À cet instant encore, mais nous ne savions pas. C’est
moi qui ai demandé, vite, sans réfléchir et c’est à peine si j’ai écouté
maman, si je l’ai regardée quand elle m’a dit que la nuit tombait, que nous
devrions plutôt. J’avais déjà cessé de la voir, son visage chaviré de
tristesse, de joie triste, de sentiments qu’on n’a pas, d’abord, que le
sort nous épargne, trop compliqués, trop cruels, et dont je devinais, avec
l’instinct divin du premier âge, qu’on devait profiter. Ils nous rendaient
un court instant diaphanes et sans poids, à nous-mêmes en quelque sorte, à
ce qu’on est- ou n’est pas - à onze ans et j’esquissais déjà le premier pas
vers le crépuscule.
Nous avons esquivé les obstacles semés sur toute la
profondeur de vestibule, les deux petites valises, Paul qui dormait debout,
les yeux ouverts, tante Nine qui nous avait ramenés de la gare avec la
Traction de grand-père, la jarre aux parapluies, le carton rond, la grande
valise noire et nous avons fait irruption dans la paix souveraine du soir.

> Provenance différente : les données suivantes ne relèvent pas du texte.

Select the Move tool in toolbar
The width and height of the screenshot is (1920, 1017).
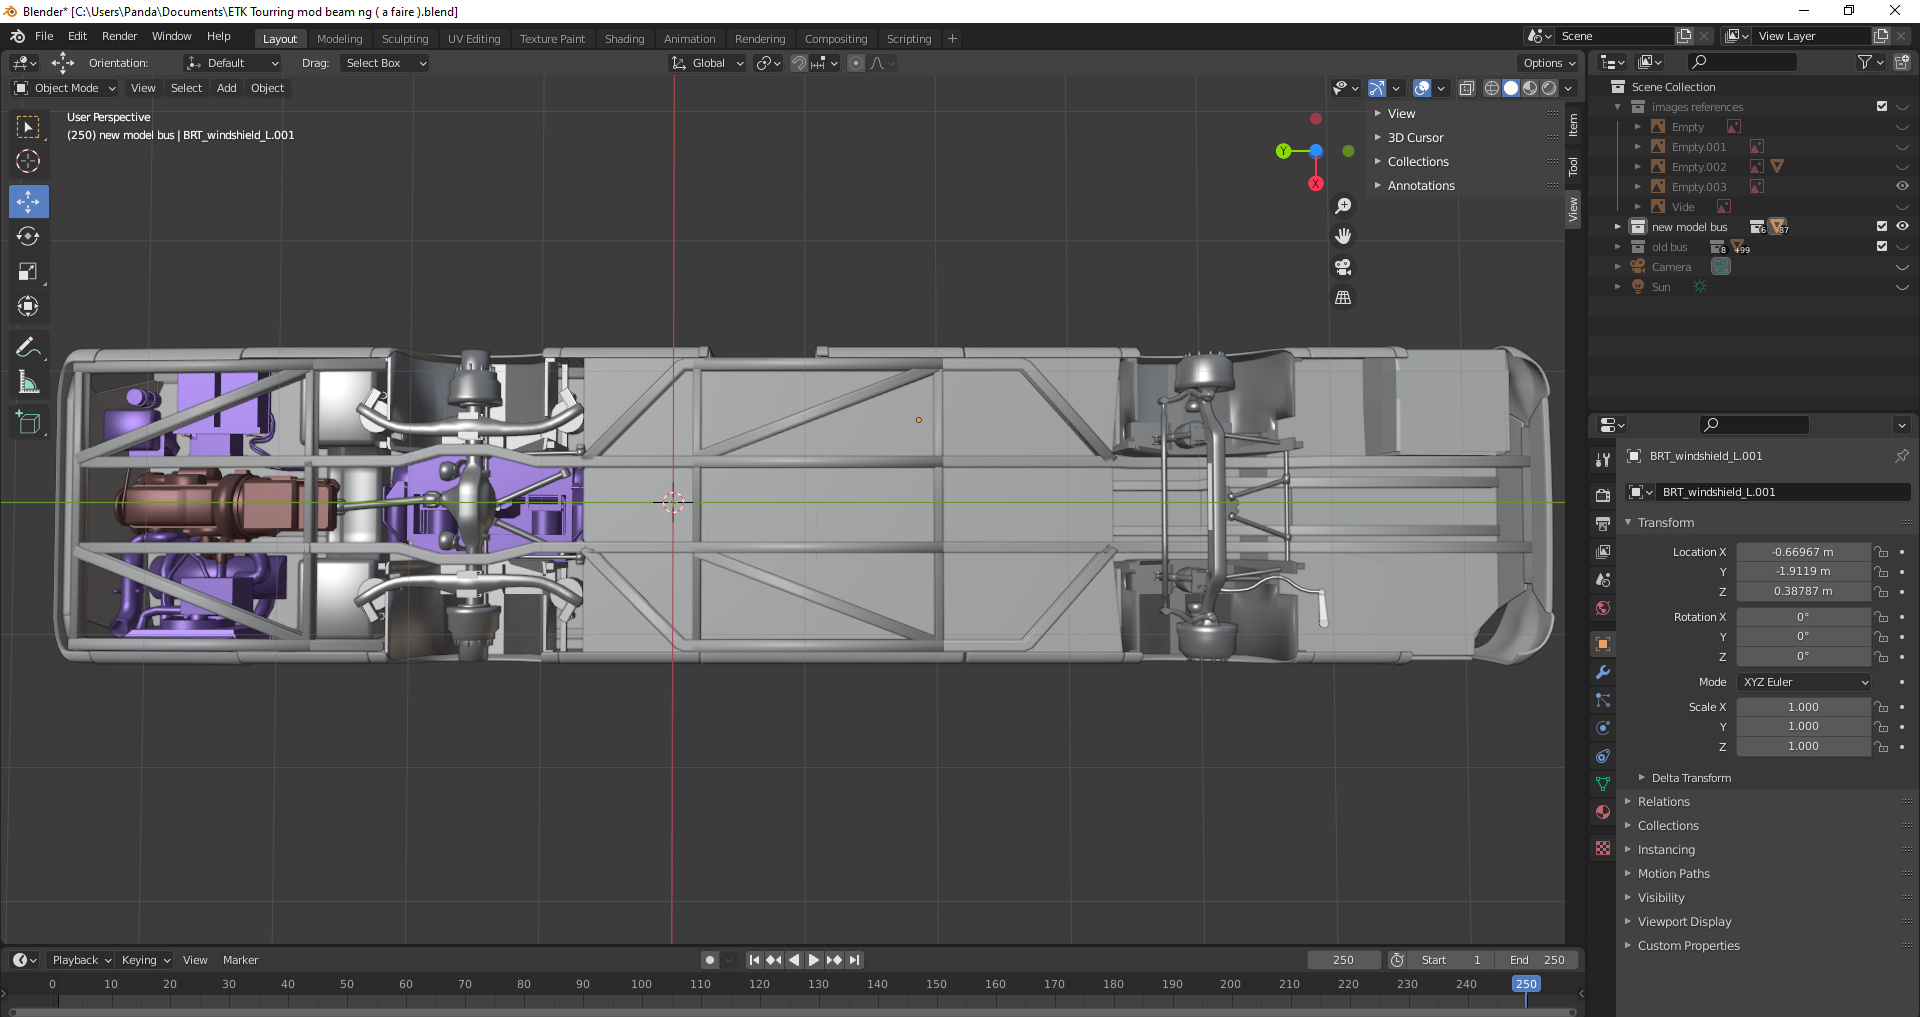28,202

Nos cris qui remplissaient le vestibule jusqu’au plafond se sont perdus
sous la haute coupole taillée dans la nue, deux fils minces, dérisoires,
que nous avons traînés à notre suite tout au long de l’allée de gravier,
puis délaissés tant ils étaient devenus peu de chose soudain. Michel
m’avait rattrapé et nous courions à la même hauteur, beaucoup plus vite que
nous n’avions jamais couru, comme si l’air plus frais, la lumière
recueillie nous avaient lavés de notre poids diurne, de la fatigue du
voyage. Le clapotis du gravier a cessé. Nous avions quitté le jardin. Nous
avons senti l ‘énorme compacité du globe, sous la route.
Là ! Le fil bref, arachnéen a flotté sous la
coupole. J’ai vu le doigt de Michel au bout de son bras et un peu plus
loin, un peu trop haut pour nous, le bâtonnet vrombissant, le cerf volant,
debout, les pinces ouvertes, dérivant sous le jet dru, luisant, des
branches de chêne. Mais nous l’avions déjà dépassé, emportés, soulevés par
la terre sourde, complice. Nous avons escaladé le talus et nous nous sommes
enfoncés du même souffle long, égal, dans la vapeur rousse de la pessière.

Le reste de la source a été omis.